Image Transfer Grade: C+

 

Audio Transfer

 LanguageRemote Access
DS 2.0Englishyes
PCMEnglishyes


Audio Transfer Review: One doesn't expect much from a documentary covering back to the technological innovations of the early 20th century, so when I found some nice LFE effects at the beginning of episode two, and during the coverage of WWI, I was frankly surprised. We looked at each other as if we were impressed—and we were! There are times where the incidental music is sent through the surrounds, for enveloping dramatic impact. Otherwise, as one might expect, this is mainly a center channel-based soundtrack.

Audio Transfer Grade: B-

 

Disc Extras

Static menu
Scene Access with 124 cues and remote access
Subtitles/Captions in English, Spanish and French with remote access
Packaging: other
2 Discs
2-Sided disc(s)
Layers: DVD-18

Extra Extras:
  1. Newsreels
  2. 36-page scene access and index booklet
Extras Review: The only real supplement is fun and worthwhile, indeed, as there is over an hour of newsreels from the 1920s on through. By side:

1a) Josephine Baker singing in what seems to be a boxing ring; Amelia Earhart breaking flying records to the sounds of the 1812 Overture; a trip upon a Zeppelin (luckily not the Hindenburg); a spot of 1920s fashion; a 160th anniversary of the Marine corps. (I ran into a bit of pixelation and freeze-up of the disc here).

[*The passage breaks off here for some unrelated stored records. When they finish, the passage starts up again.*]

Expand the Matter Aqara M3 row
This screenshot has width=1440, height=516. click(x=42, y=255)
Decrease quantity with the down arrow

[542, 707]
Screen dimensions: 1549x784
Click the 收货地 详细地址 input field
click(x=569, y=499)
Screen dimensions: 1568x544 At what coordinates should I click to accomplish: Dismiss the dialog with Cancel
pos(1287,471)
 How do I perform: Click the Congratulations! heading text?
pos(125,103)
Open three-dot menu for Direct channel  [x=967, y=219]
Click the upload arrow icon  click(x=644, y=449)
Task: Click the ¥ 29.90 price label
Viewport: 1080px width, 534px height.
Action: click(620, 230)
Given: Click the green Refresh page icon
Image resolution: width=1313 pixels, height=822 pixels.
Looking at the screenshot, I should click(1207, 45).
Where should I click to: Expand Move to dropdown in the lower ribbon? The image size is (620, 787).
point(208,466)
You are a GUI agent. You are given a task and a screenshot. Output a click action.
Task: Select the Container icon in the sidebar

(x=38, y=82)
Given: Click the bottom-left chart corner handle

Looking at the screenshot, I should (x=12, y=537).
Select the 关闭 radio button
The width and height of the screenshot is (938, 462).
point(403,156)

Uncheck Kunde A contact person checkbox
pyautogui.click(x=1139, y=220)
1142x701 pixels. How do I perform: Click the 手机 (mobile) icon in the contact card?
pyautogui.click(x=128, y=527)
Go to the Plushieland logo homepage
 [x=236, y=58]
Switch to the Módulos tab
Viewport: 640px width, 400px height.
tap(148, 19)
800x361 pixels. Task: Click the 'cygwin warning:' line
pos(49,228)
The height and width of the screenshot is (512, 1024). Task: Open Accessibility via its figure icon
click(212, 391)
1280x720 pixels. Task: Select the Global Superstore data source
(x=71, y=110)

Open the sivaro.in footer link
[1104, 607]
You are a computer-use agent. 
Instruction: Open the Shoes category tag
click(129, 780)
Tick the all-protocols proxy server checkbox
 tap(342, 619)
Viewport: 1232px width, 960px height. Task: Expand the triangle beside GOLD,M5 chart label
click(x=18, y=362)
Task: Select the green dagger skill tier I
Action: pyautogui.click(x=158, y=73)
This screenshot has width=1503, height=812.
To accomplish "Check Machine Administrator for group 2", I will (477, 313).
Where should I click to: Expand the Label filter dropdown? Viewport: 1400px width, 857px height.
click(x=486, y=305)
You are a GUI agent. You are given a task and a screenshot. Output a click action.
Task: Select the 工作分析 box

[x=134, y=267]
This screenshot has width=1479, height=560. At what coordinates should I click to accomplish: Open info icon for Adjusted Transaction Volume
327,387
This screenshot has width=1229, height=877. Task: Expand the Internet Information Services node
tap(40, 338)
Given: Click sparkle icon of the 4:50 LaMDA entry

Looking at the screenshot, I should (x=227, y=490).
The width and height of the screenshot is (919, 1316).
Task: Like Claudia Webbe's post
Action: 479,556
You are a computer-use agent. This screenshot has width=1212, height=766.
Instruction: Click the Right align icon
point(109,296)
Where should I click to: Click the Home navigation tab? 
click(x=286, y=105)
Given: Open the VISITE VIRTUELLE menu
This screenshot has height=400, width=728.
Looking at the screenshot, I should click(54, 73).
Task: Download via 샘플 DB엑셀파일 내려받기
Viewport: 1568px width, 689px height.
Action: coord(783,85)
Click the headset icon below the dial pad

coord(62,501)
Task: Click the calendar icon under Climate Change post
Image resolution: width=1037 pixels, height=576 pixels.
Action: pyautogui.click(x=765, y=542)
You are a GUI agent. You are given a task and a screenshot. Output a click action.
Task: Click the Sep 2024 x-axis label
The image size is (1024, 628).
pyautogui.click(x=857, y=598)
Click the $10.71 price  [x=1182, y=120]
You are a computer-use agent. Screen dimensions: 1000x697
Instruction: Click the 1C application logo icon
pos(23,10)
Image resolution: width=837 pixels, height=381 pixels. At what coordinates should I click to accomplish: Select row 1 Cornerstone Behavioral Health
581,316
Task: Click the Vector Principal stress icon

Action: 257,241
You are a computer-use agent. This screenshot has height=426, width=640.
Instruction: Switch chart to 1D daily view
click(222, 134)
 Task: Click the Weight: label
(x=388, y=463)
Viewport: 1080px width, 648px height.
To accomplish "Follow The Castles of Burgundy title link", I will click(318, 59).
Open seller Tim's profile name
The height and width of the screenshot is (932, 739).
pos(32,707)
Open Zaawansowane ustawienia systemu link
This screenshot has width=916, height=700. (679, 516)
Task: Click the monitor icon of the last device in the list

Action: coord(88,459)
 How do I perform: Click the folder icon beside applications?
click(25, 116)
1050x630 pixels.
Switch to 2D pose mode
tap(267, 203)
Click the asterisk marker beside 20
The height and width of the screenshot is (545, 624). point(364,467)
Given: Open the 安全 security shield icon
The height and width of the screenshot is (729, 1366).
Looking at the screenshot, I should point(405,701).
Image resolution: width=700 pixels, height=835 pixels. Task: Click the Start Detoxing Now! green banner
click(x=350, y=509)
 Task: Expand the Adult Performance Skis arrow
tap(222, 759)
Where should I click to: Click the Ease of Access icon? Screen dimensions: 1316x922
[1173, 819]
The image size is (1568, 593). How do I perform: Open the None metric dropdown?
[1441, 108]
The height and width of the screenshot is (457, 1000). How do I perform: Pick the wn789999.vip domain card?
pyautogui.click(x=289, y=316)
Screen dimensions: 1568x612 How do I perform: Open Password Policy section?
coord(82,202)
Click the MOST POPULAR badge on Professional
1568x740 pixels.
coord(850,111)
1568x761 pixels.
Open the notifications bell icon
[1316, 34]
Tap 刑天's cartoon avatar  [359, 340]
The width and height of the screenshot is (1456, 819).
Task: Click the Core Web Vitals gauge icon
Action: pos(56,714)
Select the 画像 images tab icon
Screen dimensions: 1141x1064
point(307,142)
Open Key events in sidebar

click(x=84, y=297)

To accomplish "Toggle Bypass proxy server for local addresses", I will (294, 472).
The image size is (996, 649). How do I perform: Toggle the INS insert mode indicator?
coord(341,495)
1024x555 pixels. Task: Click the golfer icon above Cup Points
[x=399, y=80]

1b) "Wings of the West" cross-continental airplanes; the opening of Gone With The Wind; Canadian quintuplets; British Civil Defense warning to "carry your gas mask"; The 1945 War for Israel's Independence following the United Nations' declaration of Israeli statehood; Carmen Miranda in all her fruitful splendor; Babe Zaharias wins the National Golf Open; a German circus act newsreel that presages David Letterman's stupid human and pet tricks (shows how similar the music and narration was between the two warring countries); Willa Wurthington, women's water skiing champion; the 25th Silver Skates, including a performance by Dick Buttons, Olympic skating announcer.

2a) Hep cat teenagers; the Hoola Hoop; flying saucer spottings in the tradition of all great old sci-fi films; fashion ware including WingDing dresses; 2-way wrist watch radio ala Dick Tracy (precursor of the cell phone?); more fashion—this time with Parisian paper dresses; New Year's 1967; technical advances like satellite dishes and video telephones (oops!); Concorde 001.

2b) The most fascinating newsreel from the late 1960s or early 70s claiming RCA was pressing metal video discs (about the size of a DVD, that allowed viewers to watch whole movies uninterrupted—they show Butch Cassidy And The Sundance Kid—what was that about?); Cesar Chavez's United Farm Workers; Laser shows; El Savador's Somoza falls to the Sandanistas; the Iran Hostage Crisis.

The 36-page booklet containing a list of chapter titles and a complete index of everything, place or person discussed in this film is well done and classy. The only thing missing is a listing of the above newsreel contents, but I think I'll forgive MPI. Impressive.

Extras Grade: B-

 

Final Comments

This really is a nice set, although with a slightly larger price tag than most of us are used to dishing out. I do think however, that product like this is absolutely vital to the growth of our favorite format, and holds the key to its acceptance into the mass culture. Highly recommended.